▶ **Try it**: Check each line below for the word "Cuina" and give the number of lines that have it, nothing more.
((
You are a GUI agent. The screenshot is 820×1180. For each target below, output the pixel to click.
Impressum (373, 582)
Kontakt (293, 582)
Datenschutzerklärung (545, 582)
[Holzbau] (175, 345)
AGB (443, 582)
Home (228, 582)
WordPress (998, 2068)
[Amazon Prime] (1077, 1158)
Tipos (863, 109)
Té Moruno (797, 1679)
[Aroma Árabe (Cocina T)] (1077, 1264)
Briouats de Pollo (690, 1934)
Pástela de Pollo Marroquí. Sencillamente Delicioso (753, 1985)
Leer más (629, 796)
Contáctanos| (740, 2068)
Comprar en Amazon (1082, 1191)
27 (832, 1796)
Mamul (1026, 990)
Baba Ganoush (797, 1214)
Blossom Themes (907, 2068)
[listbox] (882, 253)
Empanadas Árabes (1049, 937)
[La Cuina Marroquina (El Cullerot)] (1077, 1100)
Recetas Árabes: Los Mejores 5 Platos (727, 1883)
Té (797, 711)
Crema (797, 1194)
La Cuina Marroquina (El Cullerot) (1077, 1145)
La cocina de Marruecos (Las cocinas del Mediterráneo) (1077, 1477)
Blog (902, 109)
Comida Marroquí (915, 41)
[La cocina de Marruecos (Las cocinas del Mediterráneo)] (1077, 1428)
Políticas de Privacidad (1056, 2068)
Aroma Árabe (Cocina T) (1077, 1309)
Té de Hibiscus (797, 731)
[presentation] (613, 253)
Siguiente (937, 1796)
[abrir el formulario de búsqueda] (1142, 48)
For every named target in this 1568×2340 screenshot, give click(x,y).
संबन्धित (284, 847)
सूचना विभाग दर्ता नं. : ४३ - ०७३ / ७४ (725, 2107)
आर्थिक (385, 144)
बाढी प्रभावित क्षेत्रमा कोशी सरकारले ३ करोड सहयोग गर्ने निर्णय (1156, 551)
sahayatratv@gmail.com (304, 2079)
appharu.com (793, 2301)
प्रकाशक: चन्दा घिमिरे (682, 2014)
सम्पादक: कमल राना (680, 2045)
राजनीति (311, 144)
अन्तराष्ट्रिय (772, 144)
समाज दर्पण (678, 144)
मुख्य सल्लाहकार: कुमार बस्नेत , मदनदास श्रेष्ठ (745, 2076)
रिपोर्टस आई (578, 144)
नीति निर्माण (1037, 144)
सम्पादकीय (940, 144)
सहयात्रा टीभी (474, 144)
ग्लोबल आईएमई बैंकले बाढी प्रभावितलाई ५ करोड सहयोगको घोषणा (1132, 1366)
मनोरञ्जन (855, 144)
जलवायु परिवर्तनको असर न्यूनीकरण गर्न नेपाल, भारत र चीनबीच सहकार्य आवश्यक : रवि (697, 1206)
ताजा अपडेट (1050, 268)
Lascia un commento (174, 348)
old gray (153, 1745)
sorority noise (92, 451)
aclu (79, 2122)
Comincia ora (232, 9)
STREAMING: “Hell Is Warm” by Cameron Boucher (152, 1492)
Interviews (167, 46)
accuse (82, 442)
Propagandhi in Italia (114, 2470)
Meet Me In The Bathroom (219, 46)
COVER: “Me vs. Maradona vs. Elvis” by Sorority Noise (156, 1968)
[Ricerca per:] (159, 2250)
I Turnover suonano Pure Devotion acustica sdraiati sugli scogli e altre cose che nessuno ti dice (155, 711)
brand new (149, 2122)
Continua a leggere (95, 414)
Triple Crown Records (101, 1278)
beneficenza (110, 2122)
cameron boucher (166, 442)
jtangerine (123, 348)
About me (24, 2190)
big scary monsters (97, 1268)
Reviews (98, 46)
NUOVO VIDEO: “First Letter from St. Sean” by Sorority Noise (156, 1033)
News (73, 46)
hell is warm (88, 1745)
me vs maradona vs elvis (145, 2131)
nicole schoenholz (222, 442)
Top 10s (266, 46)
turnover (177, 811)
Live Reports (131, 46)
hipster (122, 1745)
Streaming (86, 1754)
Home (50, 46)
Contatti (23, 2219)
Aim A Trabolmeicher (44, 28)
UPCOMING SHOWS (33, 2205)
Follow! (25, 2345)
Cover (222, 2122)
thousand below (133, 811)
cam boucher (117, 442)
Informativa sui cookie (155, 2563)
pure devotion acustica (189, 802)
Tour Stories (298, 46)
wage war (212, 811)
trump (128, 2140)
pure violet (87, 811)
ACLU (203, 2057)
))
▶ **Answer section**: 2